Nati su impulso del chitarrista Jesus Acedo (da Tucson, Arizona), i Black Sun Ensemble costituiscono un curioso sincretismo fra psichedelia sudista (caratterizzata dal chitarrismo canicolare di Acedo) e le più varie influenze tipiche della world music (cadenze mediorientali, zingaresche, nordafricane).
La pletora di ascendenze (arabe o mediorientali: “Arabian Nights”, “Celestial Cornerstone”; indiane: “Three Picks In A Bottle”; spagnoleggianti: “The Burning Lamp”…) rischiano continuamente la derubricazione a giuochi di bravura fini a sé stessi, ma, come detto, il lavoro del leader riesce a raggrumare sotto lo stesso tono l'eterogeneità del materiale.
Il capolavoro rimane, a distanza di anni, “Leviathan Song”; nell'anno di uscita il pezzo costituiva uno dei tormentoni di Radio Rock.
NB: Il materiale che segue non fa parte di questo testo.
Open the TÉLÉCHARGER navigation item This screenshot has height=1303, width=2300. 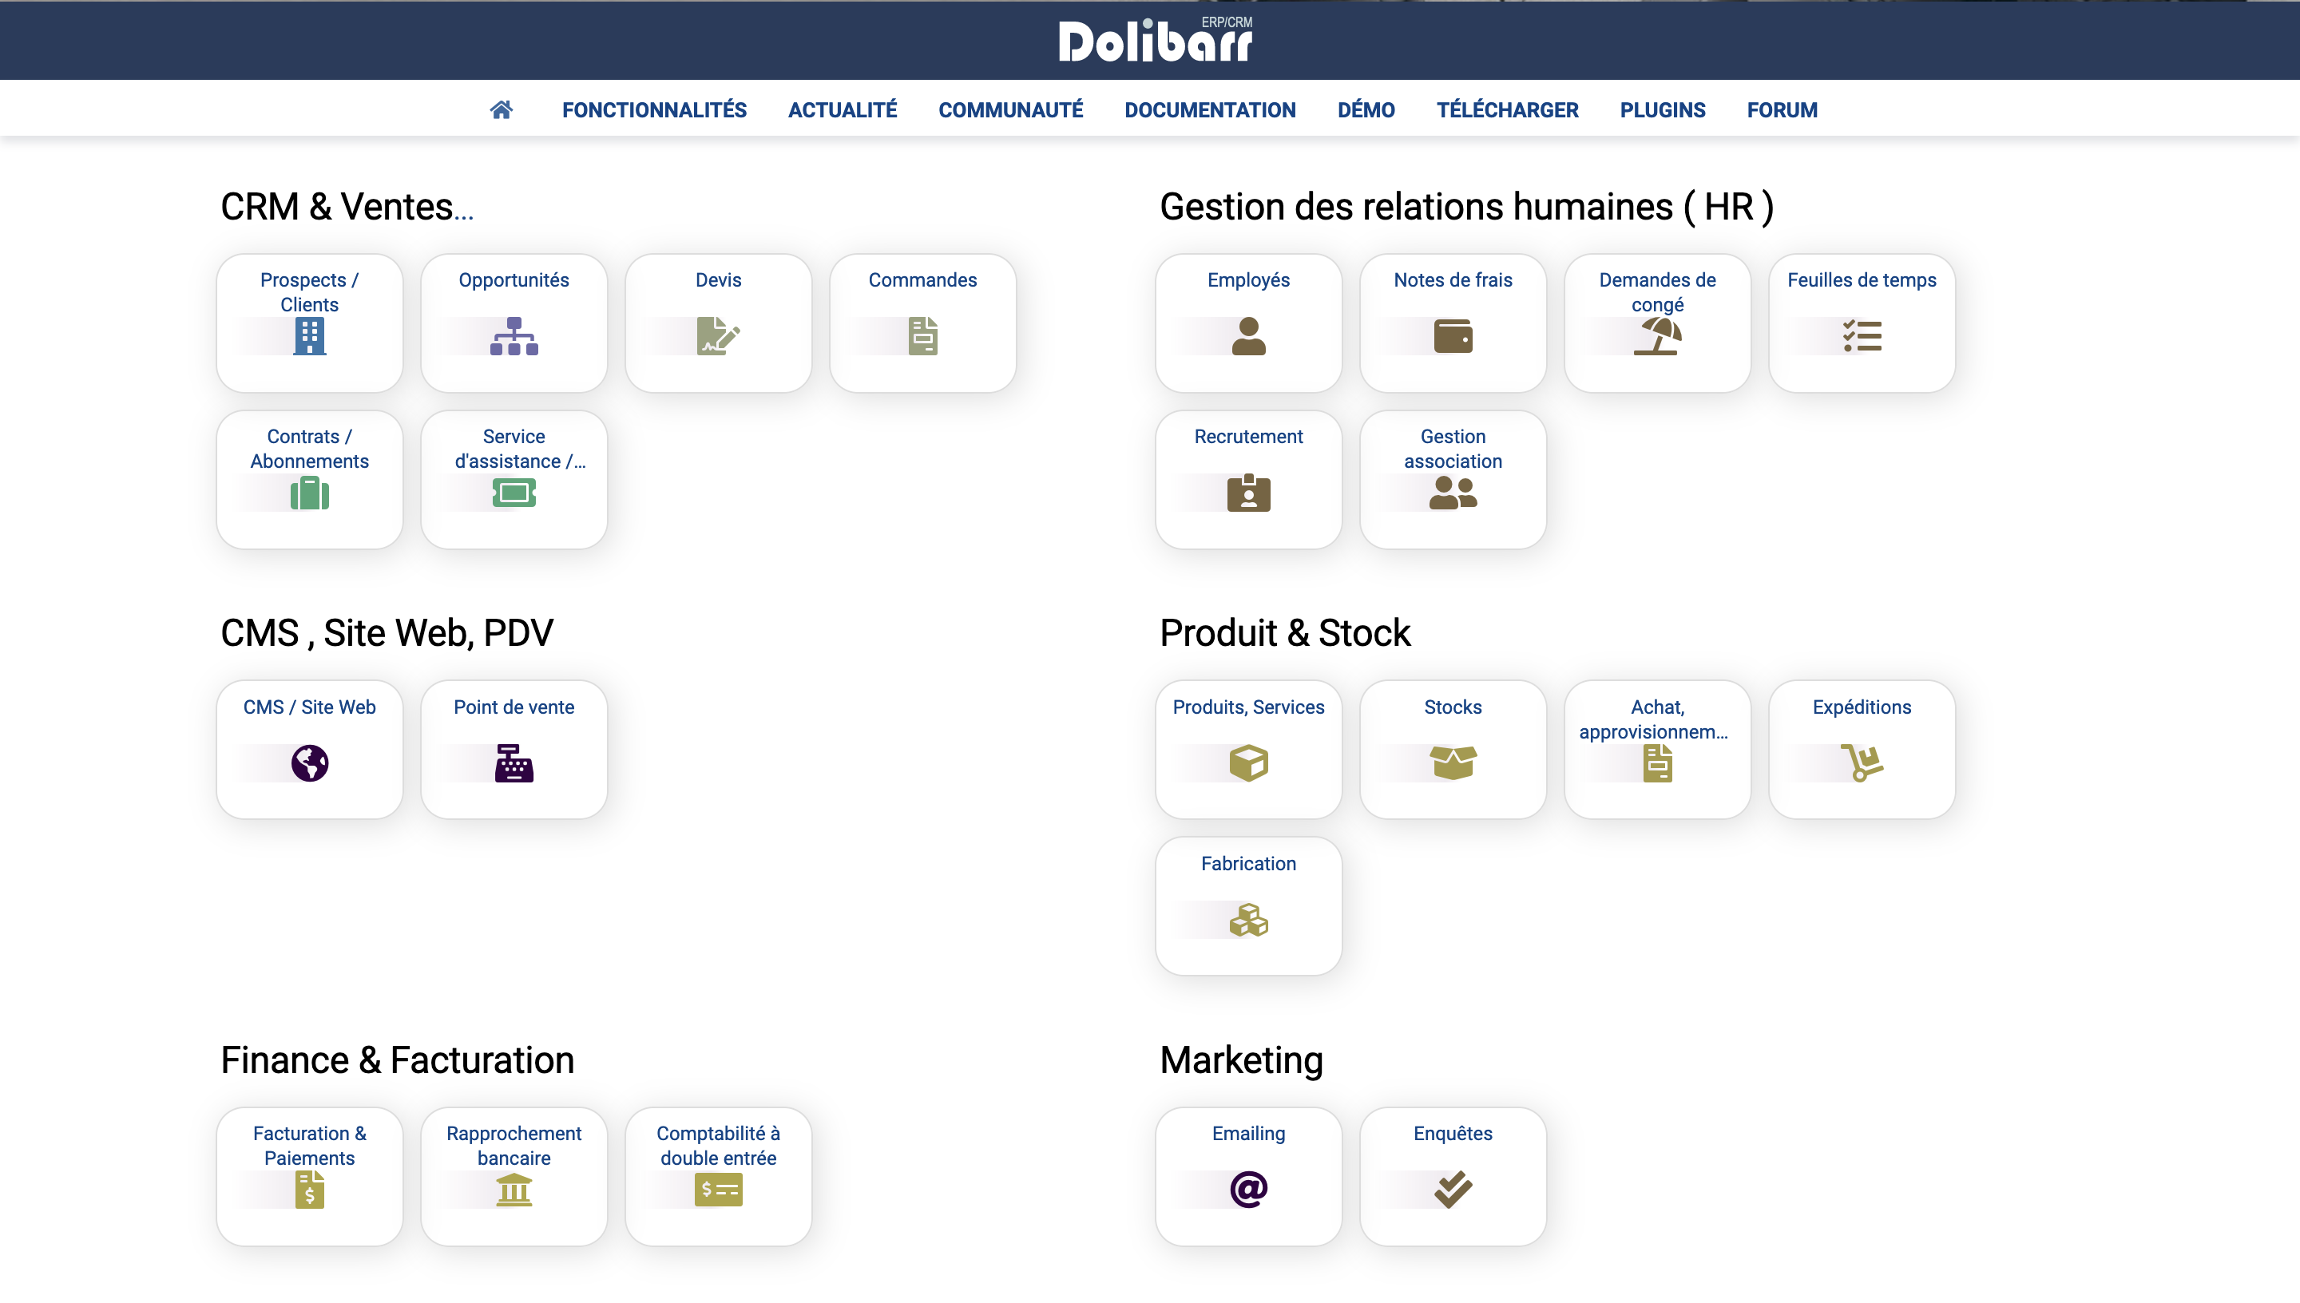(1507, 110)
Radio Rock, fondata nel 1985, fu, per poco più di un decennio, il tentativo più riuscito, almeno a Roma, di divulgare il rock autentico senza cedere alla gogna della pubblicità, delle playlist a comando e delle intrusioni modaiole. Vicissitudini burocratiche e giudiziarie, lotte interne, defezioni letali (sul finire degli anni Novanta) portarono al lento ed inevitabile scadimento nell'ordinarietà, nella goliardia avvilente, nella ricerca, astuta, ma di breve respiro, di cattivare la fascia media attraverso una programmazione accorta e non troppo ruvida. Tale conformismo, peraltro, spinto dal nuovo direttore (ora riposa in pace), liquidò anche anni di battaglie sociali sostituendovi un frontismo ruffiano degno dell'antipolitica più retriva e, per ciò stesso, intimamente ossequiosa al vero ordine costituito.
Prima di questo diluvio la radio, oltre a divulgare i classici, ebbe il merito di lanciare una serie di gruppi che, a distanza di anni, ancora vengono ricordati vividamente. Ricordo che, d'improvviso, le energie adoranti degli ascoltatori erano calamitate da una nuova scoperta in virtù di aspetti oggi probabilmente trascurabili: un particolare riff, un giro di tastiere, l'incrollabile entusiasmo del DJ preferito (per me, Franz Andreani, Prince Faster e Flavia Cardinali); Tangle Edge, Saqqara Dogs, Outskirts on Infinity, Plan 9 from Outer Space, Le Masque, Sister Double Happiness, Masters of Reality, Naked Prey erano alcune delle stelle più lucenti di questo provvisorio universo cult.
Certe infatuazioni d'allora possono oggi essere ridimensionate. Web killed the radio stars: nostalgia e giudizio ponderato non possono coesistere. Il profluvio di musica godibile su Internet ha ridimensionato giudizi e sconvolto le gerarchie estetiche più granitiche. Rimane un indefinibile rimpianto e la consapevolezza che, nonostante i nuovi mezzi, una guida musicale, a Roma, rimanga insostituibile. Nell'attesa ci si può riconsolare con Radio Città Aperta (FM 88.900) e con i reduci online di Radio Rock riuniti presso Radiorock.to, da cui è possibile scaricare eccellenti podcast.